AskBio's AB-1003 Receives FDA Rare Pediatric Disease and Orphan Drug Designations for LGMD2I/R9

• AskBio's AB-1003 (LION-101) has been granted rare pediatric disease designation by the FDA for limb-girdle muscular dystrophy type 2I/R9 (LGMD2I/R9).
• The FDA also granted AB-1003 orphan drug designation, providing potential marketing exclusivity and other benefits for treating LGMD2I/R9.
• These designations recognize the significant unmet medical need in LGMD2I/R9, for which there is currently no approved therapy.
• AskBio is developing AB-1003 as a gene therapy to address the underlying genetic cause of LGMD2I/R9, a debilitating neuromuscular disease.

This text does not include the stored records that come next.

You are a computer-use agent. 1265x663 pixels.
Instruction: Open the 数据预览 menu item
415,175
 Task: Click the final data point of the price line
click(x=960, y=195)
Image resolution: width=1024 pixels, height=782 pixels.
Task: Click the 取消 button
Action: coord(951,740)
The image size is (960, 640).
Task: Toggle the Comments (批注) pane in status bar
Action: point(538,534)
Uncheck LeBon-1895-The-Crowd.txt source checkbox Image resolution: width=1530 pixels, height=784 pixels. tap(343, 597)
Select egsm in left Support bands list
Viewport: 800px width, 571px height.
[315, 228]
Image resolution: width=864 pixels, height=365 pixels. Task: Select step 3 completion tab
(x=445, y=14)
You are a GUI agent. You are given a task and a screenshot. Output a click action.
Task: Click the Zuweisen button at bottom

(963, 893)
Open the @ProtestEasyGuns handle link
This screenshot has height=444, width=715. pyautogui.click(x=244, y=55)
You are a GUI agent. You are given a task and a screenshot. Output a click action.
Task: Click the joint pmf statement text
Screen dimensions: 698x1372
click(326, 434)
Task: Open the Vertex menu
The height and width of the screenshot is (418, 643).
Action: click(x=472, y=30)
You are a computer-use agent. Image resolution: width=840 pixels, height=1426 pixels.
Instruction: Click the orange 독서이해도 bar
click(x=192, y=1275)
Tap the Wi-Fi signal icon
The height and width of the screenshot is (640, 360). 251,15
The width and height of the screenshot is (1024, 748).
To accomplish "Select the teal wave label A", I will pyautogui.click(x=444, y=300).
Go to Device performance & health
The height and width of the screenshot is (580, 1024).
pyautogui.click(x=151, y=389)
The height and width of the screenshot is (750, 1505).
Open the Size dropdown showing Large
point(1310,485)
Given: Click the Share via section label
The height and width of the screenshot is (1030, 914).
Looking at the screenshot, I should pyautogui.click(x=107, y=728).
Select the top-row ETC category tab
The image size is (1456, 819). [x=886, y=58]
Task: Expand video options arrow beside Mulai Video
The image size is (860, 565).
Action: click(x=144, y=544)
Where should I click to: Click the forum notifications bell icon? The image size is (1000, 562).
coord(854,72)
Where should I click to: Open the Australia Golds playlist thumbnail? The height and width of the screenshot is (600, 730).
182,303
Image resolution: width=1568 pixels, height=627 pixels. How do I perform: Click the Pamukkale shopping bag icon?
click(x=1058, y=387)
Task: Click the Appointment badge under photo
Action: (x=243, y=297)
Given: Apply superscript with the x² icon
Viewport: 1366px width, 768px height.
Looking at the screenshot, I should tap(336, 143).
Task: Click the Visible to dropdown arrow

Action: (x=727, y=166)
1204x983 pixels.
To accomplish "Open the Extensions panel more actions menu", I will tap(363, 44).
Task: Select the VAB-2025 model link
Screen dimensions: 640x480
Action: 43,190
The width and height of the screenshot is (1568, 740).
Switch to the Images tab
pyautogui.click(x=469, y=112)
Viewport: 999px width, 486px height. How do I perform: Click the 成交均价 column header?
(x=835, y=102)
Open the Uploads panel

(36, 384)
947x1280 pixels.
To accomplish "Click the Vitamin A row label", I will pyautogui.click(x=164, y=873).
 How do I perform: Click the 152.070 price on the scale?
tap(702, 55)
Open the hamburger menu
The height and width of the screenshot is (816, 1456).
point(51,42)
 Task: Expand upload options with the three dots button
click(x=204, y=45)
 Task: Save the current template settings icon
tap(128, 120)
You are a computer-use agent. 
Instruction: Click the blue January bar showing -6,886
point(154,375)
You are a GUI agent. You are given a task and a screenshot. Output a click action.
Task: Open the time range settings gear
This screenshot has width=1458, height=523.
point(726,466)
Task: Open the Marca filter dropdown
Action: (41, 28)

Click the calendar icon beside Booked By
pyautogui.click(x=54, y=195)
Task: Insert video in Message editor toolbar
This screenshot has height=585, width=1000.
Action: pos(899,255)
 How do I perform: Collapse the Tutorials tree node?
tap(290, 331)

Asklepios BioPharmaceutical, Inc. (AskBio), a gene therapy company and subsidiary of Bayer AG, has received rare pediatric disease and orphan drug designations from the U.S. Food and Drug Administration (FDA) for AB-1003 (also known as LION-101) for the treatment of limb-girdle muscular dystrophy type 2I/R9 (LGMD2I/R9).

The FDA grants rare pediatric disease designation to encourage the development of new therapies for serious and life-threatening diseases primarily affecting children aged 18 years or younger, with fewer than 200,000 affected individuals in the U.S. If AB-1003 gains approval, AskBio may be eligible for a priority review voucher, potentially expediting the review timeline for another therapy in their pipeline or for sale to another company.

Orphan drug designation provides drugs and biologics for rare diseases that meet specific criteria with potential marketing rights for a seven-year period, along with other benefits.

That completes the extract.